● **EXTRACT TO READ**
══════

Kim Jong Un arrives in Hanoi for nuclear summit with Trump

North Korea's leader Kim Jong Un waves as he arrives at the Dong Dang railway station, Vietnam, at the border with China, February 26, 2019. (REUTERS)
Updated 26 February 2019

Kim Jong Un arrives in Hanoi for nuclear summit with Trump

  • Security was ultra-tight with scores of heavily armed Vietnamese soldiers and police guarding the site. Authorities have shut down the 170-kilometer stretch of road to Hanoi that Kim is due to take

HANOI, Vietnam: North Korean leader Kim Jong Un’s armored limousine, surrounded by his phalanx of burly bodyguards, rolled into Vietnam’s capital Tuesday ahead of a summit with President Donald Trump that’s meant to deal with perhaps the world’s biggest security challenge: Kim’s pursuit of a nuclear program that stands on the verge of viably threatening targets around the planet.
Soldiers, police and international journalists thronged the streets outside Hanoi’s Melia Hotel where Kim was set to stay, and hundreds of eager citizens stood behind barricades hoping to see the North Korean leader. As Vietnamese, North Korean and US flags fluttered in a cold drizzle, dozens of cameras flashed and some citizens screamed and used their mobile phones to capture Kim’s rock-star-like arrival at the hotel.

══════

● **Stored records**
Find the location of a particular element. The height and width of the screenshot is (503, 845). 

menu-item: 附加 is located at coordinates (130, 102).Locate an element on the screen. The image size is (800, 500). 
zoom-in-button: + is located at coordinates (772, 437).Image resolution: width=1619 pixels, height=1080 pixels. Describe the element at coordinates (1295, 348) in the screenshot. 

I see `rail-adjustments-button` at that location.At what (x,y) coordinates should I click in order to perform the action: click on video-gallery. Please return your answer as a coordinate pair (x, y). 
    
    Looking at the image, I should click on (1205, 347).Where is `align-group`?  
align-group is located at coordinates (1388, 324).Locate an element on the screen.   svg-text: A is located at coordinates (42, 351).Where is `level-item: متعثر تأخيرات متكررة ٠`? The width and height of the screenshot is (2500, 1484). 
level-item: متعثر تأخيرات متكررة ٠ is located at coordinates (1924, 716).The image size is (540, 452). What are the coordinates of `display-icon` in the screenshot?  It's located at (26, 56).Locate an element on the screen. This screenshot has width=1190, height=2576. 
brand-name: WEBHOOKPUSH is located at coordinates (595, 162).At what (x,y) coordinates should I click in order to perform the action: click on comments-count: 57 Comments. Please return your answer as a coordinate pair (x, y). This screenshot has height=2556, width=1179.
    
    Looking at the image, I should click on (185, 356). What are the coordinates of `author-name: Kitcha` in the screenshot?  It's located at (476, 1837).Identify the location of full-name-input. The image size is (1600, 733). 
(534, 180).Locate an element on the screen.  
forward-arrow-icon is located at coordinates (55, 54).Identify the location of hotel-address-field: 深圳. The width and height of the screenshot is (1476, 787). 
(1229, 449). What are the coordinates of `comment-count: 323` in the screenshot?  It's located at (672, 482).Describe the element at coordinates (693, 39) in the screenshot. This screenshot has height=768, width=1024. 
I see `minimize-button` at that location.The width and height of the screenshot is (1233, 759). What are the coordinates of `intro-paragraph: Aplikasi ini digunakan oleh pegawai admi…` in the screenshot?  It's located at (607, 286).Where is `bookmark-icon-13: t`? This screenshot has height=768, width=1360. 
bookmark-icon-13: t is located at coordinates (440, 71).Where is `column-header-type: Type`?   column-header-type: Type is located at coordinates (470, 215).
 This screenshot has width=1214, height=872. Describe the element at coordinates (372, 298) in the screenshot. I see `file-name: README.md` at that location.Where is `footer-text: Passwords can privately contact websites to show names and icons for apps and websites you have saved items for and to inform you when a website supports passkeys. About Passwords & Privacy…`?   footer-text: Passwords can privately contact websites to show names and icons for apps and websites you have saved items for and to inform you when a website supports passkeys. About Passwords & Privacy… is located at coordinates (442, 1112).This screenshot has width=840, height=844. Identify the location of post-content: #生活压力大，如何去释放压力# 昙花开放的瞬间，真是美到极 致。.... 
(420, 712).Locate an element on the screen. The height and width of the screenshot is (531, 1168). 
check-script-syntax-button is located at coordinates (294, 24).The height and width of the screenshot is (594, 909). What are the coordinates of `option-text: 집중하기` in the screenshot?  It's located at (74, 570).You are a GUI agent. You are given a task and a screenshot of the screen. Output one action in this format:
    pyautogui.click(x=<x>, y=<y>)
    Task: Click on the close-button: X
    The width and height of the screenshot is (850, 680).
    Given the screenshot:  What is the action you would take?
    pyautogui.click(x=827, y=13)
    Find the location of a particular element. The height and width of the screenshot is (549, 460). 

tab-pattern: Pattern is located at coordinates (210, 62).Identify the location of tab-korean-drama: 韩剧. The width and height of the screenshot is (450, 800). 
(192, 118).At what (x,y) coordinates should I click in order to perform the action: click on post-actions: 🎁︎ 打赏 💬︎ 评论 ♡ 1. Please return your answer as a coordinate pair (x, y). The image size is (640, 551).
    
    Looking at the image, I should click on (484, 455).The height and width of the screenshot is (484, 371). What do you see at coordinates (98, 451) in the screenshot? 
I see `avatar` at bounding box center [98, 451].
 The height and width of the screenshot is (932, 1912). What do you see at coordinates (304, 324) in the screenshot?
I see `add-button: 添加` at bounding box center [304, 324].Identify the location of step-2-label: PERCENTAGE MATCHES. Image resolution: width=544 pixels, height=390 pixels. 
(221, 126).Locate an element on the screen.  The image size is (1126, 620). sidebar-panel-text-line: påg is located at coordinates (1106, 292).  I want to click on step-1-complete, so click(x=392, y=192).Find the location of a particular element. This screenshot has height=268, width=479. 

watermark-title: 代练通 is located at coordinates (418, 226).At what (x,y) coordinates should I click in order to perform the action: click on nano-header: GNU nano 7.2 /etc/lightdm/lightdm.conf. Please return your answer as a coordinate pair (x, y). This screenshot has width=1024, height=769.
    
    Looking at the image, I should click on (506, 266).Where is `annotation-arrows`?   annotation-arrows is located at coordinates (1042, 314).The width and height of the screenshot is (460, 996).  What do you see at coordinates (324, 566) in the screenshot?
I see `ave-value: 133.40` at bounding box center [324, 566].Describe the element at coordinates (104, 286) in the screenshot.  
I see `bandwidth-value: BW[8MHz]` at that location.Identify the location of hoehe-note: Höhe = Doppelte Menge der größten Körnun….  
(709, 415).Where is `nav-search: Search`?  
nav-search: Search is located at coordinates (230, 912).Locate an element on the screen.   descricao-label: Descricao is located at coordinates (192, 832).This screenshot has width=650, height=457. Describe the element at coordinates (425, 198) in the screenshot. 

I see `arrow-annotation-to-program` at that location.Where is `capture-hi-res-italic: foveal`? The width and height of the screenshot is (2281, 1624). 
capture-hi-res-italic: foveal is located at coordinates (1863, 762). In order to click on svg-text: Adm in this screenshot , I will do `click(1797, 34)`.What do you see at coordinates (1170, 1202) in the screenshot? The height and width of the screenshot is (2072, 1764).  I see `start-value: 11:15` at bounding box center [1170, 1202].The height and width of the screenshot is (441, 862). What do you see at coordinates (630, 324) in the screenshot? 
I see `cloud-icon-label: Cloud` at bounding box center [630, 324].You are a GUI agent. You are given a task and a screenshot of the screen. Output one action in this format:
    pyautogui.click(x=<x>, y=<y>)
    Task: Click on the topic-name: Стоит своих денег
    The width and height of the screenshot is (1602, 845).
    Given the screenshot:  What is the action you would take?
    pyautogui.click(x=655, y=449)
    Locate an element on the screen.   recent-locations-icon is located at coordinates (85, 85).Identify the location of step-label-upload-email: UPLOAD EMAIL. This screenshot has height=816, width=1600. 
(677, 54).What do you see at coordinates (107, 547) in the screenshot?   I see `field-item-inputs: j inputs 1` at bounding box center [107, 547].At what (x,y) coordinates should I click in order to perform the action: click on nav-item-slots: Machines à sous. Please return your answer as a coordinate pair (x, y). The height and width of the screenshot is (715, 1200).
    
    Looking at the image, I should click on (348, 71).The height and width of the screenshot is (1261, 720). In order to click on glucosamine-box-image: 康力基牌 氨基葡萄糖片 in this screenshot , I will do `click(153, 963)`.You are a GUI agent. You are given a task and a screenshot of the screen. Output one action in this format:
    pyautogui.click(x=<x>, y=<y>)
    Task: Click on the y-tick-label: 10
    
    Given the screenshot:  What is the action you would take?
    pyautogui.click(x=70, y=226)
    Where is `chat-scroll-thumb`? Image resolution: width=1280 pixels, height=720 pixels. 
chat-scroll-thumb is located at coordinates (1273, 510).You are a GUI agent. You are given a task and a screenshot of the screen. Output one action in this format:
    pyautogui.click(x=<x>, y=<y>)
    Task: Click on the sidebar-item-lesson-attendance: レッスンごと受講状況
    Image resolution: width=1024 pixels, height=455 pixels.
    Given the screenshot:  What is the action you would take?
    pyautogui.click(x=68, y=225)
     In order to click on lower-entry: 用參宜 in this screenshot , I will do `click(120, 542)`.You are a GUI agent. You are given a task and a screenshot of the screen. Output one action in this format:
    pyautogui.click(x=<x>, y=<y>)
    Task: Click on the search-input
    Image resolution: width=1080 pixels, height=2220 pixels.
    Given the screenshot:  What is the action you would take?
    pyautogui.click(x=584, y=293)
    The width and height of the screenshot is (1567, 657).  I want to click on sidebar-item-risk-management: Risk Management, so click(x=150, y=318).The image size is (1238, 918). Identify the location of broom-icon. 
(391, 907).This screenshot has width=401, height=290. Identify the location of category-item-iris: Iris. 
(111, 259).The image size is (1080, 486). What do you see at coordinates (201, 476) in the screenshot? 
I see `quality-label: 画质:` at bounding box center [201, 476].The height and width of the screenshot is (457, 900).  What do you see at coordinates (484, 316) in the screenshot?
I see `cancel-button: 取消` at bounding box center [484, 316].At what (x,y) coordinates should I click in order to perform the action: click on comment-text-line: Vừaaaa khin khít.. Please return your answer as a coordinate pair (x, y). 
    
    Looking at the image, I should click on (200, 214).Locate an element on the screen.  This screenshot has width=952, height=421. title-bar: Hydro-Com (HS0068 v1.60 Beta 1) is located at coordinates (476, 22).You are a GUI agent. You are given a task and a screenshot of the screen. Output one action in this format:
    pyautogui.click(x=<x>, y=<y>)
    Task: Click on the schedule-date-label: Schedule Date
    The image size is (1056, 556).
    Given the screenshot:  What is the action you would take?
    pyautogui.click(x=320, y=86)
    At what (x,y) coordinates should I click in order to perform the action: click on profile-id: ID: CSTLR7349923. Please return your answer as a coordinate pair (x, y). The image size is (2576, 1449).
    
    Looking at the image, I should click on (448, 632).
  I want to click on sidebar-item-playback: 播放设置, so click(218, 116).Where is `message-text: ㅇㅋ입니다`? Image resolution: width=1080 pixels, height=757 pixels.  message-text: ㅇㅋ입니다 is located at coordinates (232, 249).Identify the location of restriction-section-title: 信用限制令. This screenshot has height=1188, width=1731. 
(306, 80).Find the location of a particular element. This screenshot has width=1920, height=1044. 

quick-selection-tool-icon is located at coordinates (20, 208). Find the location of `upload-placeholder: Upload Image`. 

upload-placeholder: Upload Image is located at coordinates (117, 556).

══════

Return the part of the news article about Kim Jong Un's arrival in Hanoi from "North Korea's leader" up to and including "around the planet.", copied word for word. Rely only on the news article above and nothing else.

● **OUTPUT FOR THIS TASK**
North Korea's leader Kim Jong Un waves as he arrives at the Dong Dang railway station, Vietnam, at the border with China, February 26, 2019. (REUTERS)
Updated 26 February 2019

Kim Jong Un arrives in Hanoi for nuclear summit with Trump

  • Security was ultra-tight with scores of heavily armed Vietnamese soldiers and police guarding the site. Authorities have shut down the 170-kilometer stretch of road to Hanoi that Kim is due to take

HANOI, Vietnam: North Korean leader Kim Jong Un’s armored limousine, surrounded by his phalanx of burly bodyguards, rolled into Vietnam’s capital Tuesday ahead of a summit with President Donald Trump that’s meant to deal with perhaps the world’s biggest security challenge: Kim’s pursuit of a nuclear program that stands on the verge of viably threatening targets around the planet.